-- Exercise requirements --
Update the data below by changing every "Viewport" to "Display" and leaving everything else unchanged.

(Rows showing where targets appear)
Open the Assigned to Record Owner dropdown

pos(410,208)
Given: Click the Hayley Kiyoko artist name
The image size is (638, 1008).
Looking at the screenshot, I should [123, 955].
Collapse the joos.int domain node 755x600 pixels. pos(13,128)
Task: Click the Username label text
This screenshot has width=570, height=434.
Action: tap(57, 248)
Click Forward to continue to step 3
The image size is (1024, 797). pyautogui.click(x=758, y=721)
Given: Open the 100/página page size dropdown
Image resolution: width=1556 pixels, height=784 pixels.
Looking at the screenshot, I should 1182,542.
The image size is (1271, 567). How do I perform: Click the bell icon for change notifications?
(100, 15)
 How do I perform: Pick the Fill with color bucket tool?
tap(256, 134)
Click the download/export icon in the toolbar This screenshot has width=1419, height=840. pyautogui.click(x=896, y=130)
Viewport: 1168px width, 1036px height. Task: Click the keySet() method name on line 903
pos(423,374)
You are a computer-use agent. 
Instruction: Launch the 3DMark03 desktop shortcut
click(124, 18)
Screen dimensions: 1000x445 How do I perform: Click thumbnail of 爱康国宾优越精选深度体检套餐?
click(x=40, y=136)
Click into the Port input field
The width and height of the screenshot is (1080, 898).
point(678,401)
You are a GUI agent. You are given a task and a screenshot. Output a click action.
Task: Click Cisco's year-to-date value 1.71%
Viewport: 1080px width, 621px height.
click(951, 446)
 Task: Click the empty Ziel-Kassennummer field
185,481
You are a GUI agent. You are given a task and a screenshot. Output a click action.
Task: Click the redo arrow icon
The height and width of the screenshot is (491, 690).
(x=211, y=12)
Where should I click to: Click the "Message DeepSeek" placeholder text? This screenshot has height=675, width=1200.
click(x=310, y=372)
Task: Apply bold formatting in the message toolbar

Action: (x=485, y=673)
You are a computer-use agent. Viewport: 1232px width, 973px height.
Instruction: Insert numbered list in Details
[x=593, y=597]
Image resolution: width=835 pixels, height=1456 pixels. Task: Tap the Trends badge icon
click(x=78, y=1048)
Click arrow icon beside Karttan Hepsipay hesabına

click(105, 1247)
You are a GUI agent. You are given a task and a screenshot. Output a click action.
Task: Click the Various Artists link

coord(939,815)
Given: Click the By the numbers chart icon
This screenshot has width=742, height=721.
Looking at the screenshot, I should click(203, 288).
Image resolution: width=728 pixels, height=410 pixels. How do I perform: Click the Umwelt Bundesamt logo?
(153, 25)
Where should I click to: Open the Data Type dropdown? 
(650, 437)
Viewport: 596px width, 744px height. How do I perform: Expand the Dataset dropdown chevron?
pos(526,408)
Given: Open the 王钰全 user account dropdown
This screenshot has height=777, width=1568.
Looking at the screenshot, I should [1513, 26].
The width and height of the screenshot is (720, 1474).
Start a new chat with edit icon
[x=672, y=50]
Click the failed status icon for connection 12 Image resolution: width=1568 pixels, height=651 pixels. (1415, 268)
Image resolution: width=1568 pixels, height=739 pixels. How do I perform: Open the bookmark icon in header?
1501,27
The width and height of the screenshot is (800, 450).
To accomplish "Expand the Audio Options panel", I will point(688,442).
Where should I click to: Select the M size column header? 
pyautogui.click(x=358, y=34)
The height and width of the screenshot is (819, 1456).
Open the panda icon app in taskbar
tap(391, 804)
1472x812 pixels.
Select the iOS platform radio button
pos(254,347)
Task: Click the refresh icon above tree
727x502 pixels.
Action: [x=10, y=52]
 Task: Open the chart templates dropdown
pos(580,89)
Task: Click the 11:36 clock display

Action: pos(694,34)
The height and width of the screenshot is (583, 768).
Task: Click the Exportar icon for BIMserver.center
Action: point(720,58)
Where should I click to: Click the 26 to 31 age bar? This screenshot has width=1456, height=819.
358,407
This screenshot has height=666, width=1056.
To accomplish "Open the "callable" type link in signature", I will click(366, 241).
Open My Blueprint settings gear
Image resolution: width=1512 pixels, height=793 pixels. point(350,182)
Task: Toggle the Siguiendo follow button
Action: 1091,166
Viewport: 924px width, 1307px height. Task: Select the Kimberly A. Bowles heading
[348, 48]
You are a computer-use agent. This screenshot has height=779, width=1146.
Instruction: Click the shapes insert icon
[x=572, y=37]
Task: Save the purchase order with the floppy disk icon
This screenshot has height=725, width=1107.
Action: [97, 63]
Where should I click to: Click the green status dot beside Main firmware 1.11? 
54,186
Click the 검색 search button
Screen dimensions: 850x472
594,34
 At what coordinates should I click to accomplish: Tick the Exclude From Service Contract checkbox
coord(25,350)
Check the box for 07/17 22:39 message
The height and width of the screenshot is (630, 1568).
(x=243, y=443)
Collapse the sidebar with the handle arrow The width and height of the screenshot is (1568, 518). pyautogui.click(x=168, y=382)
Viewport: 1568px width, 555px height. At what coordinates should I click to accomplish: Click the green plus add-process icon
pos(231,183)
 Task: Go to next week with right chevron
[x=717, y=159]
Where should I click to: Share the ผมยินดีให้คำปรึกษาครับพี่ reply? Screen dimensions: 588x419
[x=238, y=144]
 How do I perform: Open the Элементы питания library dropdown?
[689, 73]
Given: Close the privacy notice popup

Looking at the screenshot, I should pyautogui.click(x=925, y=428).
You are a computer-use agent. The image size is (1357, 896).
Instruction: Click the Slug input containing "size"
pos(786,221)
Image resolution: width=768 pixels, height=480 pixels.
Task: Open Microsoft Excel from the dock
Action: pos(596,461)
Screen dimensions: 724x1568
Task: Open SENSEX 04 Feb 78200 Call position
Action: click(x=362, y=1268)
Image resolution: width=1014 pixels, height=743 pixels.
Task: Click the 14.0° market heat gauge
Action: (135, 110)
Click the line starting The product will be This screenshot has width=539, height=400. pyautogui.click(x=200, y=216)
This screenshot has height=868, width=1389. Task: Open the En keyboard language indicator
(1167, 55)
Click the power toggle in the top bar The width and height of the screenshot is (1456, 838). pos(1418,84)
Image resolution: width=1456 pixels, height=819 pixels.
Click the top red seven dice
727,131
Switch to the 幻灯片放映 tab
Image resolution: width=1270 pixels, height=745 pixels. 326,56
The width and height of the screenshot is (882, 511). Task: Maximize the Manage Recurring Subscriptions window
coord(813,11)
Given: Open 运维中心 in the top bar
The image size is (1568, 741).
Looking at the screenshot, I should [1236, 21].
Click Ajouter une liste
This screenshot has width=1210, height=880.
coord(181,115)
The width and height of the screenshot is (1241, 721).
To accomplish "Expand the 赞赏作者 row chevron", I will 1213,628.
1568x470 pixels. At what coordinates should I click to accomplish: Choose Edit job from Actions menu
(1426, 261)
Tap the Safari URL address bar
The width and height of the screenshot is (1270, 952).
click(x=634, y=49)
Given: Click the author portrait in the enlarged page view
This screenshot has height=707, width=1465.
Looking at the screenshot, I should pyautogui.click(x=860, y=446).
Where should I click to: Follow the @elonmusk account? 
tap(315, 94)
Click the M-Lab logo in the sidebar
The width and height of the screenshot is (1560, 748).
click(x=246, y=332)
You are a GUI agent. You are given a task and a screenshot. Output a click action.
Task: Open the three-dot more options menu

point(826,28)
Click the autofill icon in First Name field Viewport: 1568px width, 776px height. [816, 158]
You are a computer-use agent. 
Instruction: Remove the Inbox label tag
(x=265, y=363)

-- Written reply --
Open the Assigned to Record Owner dropdown

pos(410,208)
Given: Click the Hayley Kiyoko artist name
The image size is (638, 1008).
Looking at the screenshot, I should [123, 955].
Collapse the joos.int domain node 755x600 pixels. pos(13,128)
Task: Click the Username label text
This screenshot has width=570, height=434.
Action: tap(57, 248)
Click Forward to continue to step 3
The image size is (1024, 797). pyautogui.click(x=758, y=721)
Given: Open the 100/página page size dropdown
Image resolution: width=1556 pixels, height=784 pixels.
Looking at the screenshot, I should 1182,542.
The image size is (1271, 567). How do I perform: Click the bell icon for change notifications?
(100, 15)
 How do I perform: Pick the Fill with color bucket tool?
tap(256, 134)
Click the download/export icon in the toolbar This screenshot has width=1419, height=840. pyautogui.click(x=896, y=130)
Display: 1168px width, 1036px height. Task: Click the keySet() method name on line 903
pos(423,374)
You are a computer-use agent. 
Instruction: Launch the 3DMark03 desktop shortcut
click(124, 18)
Screen dimensions: 1000x445 How do I perform: Click thumbnail of 爱康国宾优越精选深度体检套餐?
click(x=40, y=136)
Click into the Port input field
The width and height of the screenshot is (1080, 898).
point(678,401)
You are a GUI agent. You are given a task and a screenshot. Output a click action.
Task: Click Cisco's year-to-date value 1.71%
Display: 1080px width, 621px height.
click(951, 446)
 Task: Click the empty Ziel-Kassennummer field
185,481
You are a GUI agent. You are given a task and a screenshot. Output a click action.
Task: Click the redo arrow icon
The height and width of the screenshot is (491, 690).
(x=211, y=12)
Where should I click to: Click the "Message DeepSeek" placeholder text? This screenshot has height=675, width=1200.
click(x=310, y=372)
Task: Apply bold formatting in the message toolbar

Action: (x=485, y=673)
You are a computer-use agent. Display: 1232px width, 973px height.
Instruction: Insert numbered list in Details
[x=593, y=597]
Image resolution: width=835 pixels, height=1456 pixels. Task: Tap the Trends badge icon
click(x=78, y=1048)
Click arrow icon beside Karttan Hepsipay hesabına

click(105, 1247)
You are a GUI agent. You are given a task and a screenshot. Output a click action.
Task: Click the Various Artists link

coord(939,815)
Given: Click the By the numbers chart icon
This screenshot has width=742, height=721.
Looking at the screenshot, I should click(203, 288).
Image resolution: width=728 pixels, height=410 pixels. How do I perform: Click the Umwelt Bundesamt logo?
(153, 25)
Where should I click to: Open the Data Type dropdown? 
(650, 437)
Display: 596px width, 744px height. How do I perform: Expand the Dataset dropdown chevron?
pos(526,408)
Given: Open the 王钰全 user account dropdown
This screenshot has height=777, width=1568.
Looking at the screenshot, I should [1513, 26].
The width and height of the screenshot is (720, 1474).
Start a new chat with edit icon
[x=672, y=50]
Click the failed status icon for connection 12 Image resolution: width=1568 pixels, height=651 pixels. (1415, 268)
Image resolution: width=1568 pixels, height=739 pixels. How do I perform: Open the bookmark icon in header?
1501,27
The width and height of the screenshot is (800, 450).
To accomplish "Expand the Audio Options panel", I will point(688,442).
Where should I click to: Select the M size column header? 
pyautogui.click(x=358, y=34)
The height and width of the screenshot is (819, 1456).
Open the panda icon app in taskbar
tap(391, 804)
1472x812 pixels.
Select the iOS platform radio button
pos(254,347)
Task: Click the refresh icon above tree
727x502 pixels.
Action: [x=10, y=52]
 Task: Open the chart templates dropdown
pos(580,89)
Task: Click the 11:36 clock display

Action: pos(694,34)
The height and width of the screenshot is (583, 768).
Task: Click the Exportar icon for BIMserver.center
Action: point(720,58)
Where should I click to: Click the 26 to 31 age bar? This screenshot has width=1456, height=819.
358,407
This screenshot has height=666, width=1056.
To accomplish "Open the "callable" type link in signature", I will click(366, 241).
Open My Blueprint settings gear
Image resolution: width=1512 pixels, height=793 pixels. point(350,182)
Task: Toggle the Siguiendo follow button
Action: 1091,166
Display: 924px width, 1307px height. Task: Select the Kimberly A. Bowles heading
[348, 48]
You are a computer-use agent. This screenshot has height=779, width=1146.
Instruction: Click the shapes insert icon
[x=572, y=37]
Task: Save the purchase order with the floppy disk icon
This screenshot has height=725, width=1107.
Action: [97, 63]
Where should I click to: Click the green status dot beside Main firmware 1.11? 
54,186
Click the 검색 search button
Screen dimensions: 850x472
594,34
 At what coordinates should I click to accomplish: Tick the Exclude From Service Contract checkbox
coord(25,350)
Check the box for 07/17 22:39 message
The height and width of the screenshot is (630, 1568).
(x=243, y=443)
Collapse the sidebar with the handle arrow The width and height of the screenshot is (1568, 518). pyautogui.click(x=168, y=382)
Display: 1568px width, 555px height. At what coordinates should I click to accomplish: Click the green plus add-process icon
pos(231,183)
 Task: Go to next week with right chevron
[x=717, y=159]
Where should I click to: Share the ผมยินดีให้คำปรึกษาครับพี่ reply? Screen dimensions: 588x419
[x=238, y=144]
 How do I perform: Open the Элементы питания library dropdown?
[689, 73]
Given: Close the privacy notice popup

Looking at the screenshot, I should pyautogui.click(x=925, y=428).
You are a computer-use agent. The image size is (1357, 896).
Instruction: Click the Slug input containing "size"
pos(786,221)
Image resolution: width=768 pixels, height=480 pixels.
Task: Open Microsoft Excel from the dock
Action: pos(596,461)
Screen dimensions: 724x1568
Task: Open SENSEX 04 Feb 78200 Call position
Action: click(x=362, y=1268)
Image resolution: width=1014 pixels, height=743 pixels.
Task: Click the 14.0° market heat gauge
Action: (135, 110)
Click the line starting The product will be This screenshot has width=539, height=400. pyautogui.click(x=200, y=216)
This screenshot has height=868, width=1389. Task: Open the En keyboard language indicator
(1167, 55)
Click the power toggle in the top bar The width and height of the screenshot is (1456, 838). pos(1418,84)
Image resolution: width=1456 pixels, height=819 pixels.
Click the top red seven dice
727,131
Switch to the 幻灯片放映 tab
Image resolution: width=1270 pixels, height=745 pixels. 326,56
The width and height of the screenshot is (882, 511). Task: Maximize the Manage Recurring Subscriptions window
coord(813,11)
Given: Open 运维中心 in the top bar
The image size is (1568, 741).
Looking at the screenshot, I should [1236, 21].
Click Ajouter une liste
This screenshot has width=1210, height=880.
coord(181,115)
The width and height of the screenshot is (1241, 721).
To accomplish "Expand the 赞赏作者 row chevron", I will 1213,628.
1568x470 pixels. At what coordinates should I click to accomplish: Choose Edit job from Actions menu
(1426, 261)
Tap the Safari URL address bar
The width and height of the screenshot is (1270, 952).
click(x=634, y=49)
Given: Click the author portrait in the enlarged page view
This screenshot has height=707, width=1465.
Looking at the screenshot, I should pyautogui.click(x=860, y=446).
Where should I click to: Follow the @elonmusk account? 
tap(315, 94)
Click the M-Lab logo in the sidebar
The width and height of the screenshot is (1560, 748).
click(x=246, y=332)
You are a GUI agent. You are given a task and a screenshot. Output a click action.
Task: Open the three-dot more options menu

point(826,28)
Click the autofill icon in First Name field Display: 1568px width, 776px height. [816, 158]
You are a computer-use agent. 
Instruction: Remove the Inbox label tag
(x=265, y=363)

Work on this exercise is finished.